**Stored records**
--

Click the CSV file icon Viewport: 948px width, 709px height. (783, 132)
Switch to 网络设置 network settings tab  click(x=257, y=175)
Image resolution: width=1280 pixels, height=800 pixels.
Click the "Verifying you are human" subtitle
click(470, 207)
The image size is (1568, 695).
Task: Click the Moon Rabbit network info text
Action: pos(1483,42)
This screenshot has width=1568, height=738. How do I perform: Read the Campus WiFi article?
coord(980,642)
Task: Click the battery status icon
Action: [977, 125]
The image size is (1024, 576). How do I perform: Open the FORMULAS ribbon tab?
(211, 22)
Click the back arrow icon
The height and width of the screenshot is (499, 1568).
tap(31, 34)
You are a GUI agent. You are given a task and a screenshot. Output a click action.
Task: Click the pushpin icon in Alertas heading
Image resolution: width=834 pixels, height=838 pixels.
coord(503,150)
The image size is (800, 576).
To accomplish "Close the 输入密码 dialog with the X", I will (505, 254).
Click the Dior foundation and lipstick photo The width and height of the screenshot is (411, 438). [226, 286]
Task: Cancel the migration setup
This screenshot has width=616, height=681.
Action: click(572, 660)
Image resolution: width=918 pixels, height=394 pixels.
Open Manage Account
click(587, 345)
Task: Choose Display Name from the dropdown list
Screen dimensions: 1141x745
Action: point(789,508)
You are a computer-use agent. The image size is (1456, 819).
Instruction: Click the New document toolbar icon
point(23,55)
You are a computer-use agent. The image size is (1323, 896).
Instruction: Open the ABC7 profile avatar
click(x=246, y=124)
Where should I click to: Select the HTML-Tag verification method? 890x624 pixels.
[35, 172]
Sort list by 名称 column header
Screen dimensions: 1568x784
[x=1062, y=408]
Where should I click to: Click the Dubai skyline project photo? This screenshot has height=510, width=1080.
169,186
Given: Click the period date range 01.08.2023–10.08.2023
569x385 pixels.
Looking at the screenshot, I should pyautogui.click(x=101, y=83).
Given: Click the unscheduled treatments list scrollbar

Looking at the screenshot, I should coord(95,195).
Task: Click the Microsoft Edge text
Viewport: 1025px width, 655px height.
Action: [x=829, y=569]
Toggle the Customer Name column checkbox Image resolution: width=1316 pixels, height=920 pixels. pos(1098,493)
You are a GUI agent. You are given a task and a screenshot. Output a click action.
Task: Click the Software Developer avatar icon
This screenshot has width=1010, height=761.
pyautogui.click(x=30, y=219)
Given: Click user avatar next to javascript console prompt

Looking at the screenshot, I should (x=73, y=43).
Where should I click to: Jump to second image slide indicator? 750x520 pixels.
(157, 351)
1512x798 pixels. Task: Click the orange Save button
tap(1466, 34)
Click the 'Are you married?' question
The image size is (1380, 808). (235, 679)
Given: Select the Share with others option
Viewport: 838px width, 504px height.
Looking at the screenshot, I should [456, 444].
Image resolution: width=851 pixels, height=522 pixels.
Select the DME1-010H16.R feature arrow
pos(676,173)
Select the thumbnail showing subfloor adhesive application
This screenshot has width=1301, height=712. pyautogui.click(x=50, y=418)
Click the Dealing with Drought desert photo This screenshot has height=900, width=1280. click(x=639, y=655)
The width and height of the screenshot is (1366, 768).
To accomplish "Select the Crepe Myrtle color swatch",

--

With the line containing "Image resolution: width=918" as the last one, please set down exactly the lines of the records above from their very first line, and nothing more.

Click the CSV file icon Viewport: 948px width, 709px height. (783, 132)
Switch to 网络设置 network settings tab  click(x=257, y=175)
Image resolution: width=1280 pixels, height=800 pixels.
Click the "Verifying you are human" subtitle
click(470, 207)
The image size is (1568, 695).
Task: Click the Moon Rabbit network info text
Action: pos(1483,42)
This screenshot has width=1568, height=738. How do I perform: Read the Campus WiFi article?
coord(980,642)
Task: Click the battery status icon
Action: [977, 125]
The image size is (1024, 576). How do I perform: Open the FORMULAS ribbon tab?
(211, 22)
Click the back arrow icon
The height and width of the screenshot is (499, 1568).
tap(31, 34)
You are a GUI agent. You are given a task and a screenshot. Output a click action.
Task: Click the pushpin icon in Alertas heading
Image resolution: width=834 pixels, height=838 pixels.
coord(503,150)
The image size is (800, 576).
To accomplish "Close the 输入密码 dialog with the X", I will (505, 254).
Click the Dior foundation and lipstick photo The width and height of the screenshot is (411, 438). [226, 286]
Task: Cancel the migration setup
This screenshot has width=616, height=681.
Action: click(572, 660)
Image resolution: width=918 pixels, height=394 pixels.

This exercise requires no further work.